Hydrogen power could make its big comeback – interestingly enough, in motorsport. With the “HYRAZE League” (HYdrogen RAcing Zero Emission), a racing series is to start in 2023 that relies entirely on hydrogen. The company behind the project is HWA AG, which was responsible for Mercedes-Benz’s DTM entries until 2018.

And with the “Automobile Club de l’Quest” (ACO), another major player is venturing into fuel cell motorsport. The organizer of the legendary 24-hour race at Le Mans wants to have its own hydrogen class compete in the motorsport marathon on the Sarthe in 2024.

Therefore, the ACO has teamed up with the technology and motorsport company GreenGT, which began developing a fuel cell race car back in 2012. Together with the petroleum company Total and the tire manufacturer Michelin, the makers are fine-tuning the new Le Mans prototype class under the name “Mission H24”.


The first Le Mans Prototype (LMP) with a fuel cell was presented in 2018 as “LMP H2G”. In 2014, the H2 developed by GreenGT reeled off its first test kilometers. In September 2020, Mission H24 presented the new prototype “H24” in the supporting program of the 24-hour race – according to the company, “technologically advanced and faster than the current LMP H2G”.
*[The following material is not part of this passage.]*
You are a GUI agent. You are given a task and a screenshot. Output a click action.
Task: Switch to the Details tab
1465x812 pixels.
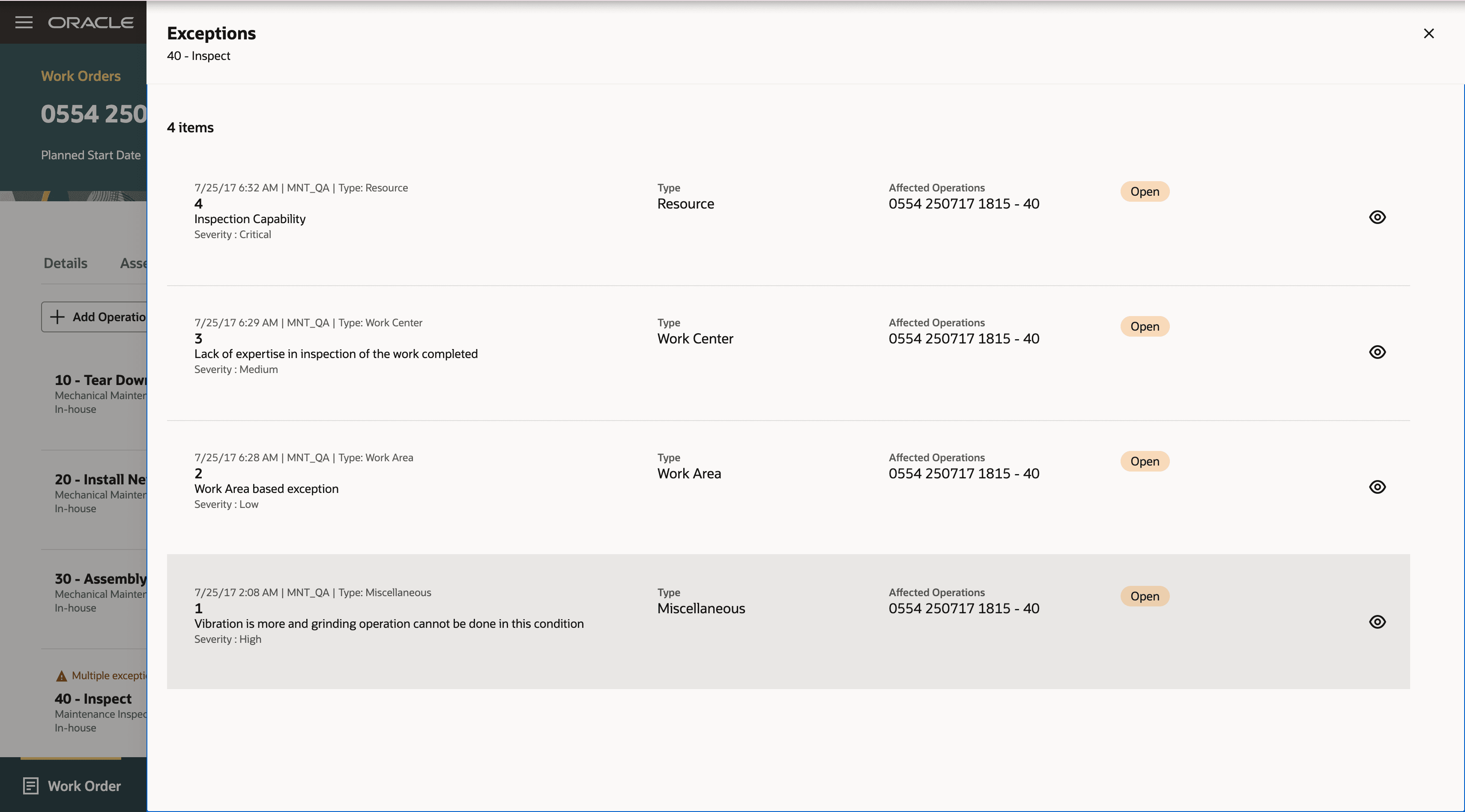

The new “hydrogen category” is scheduled to be introduced at both the 2024 Le Mans 24 Hours and the World Endurance Championship (WEC). According to Bernard Niclot, Innovation Manager at Mission H24 and formerly Technical Director at the FIA, the fuel cell racers will not compete in their own series. Rather, they will start together with LMP1, LMP2 and LMGTE.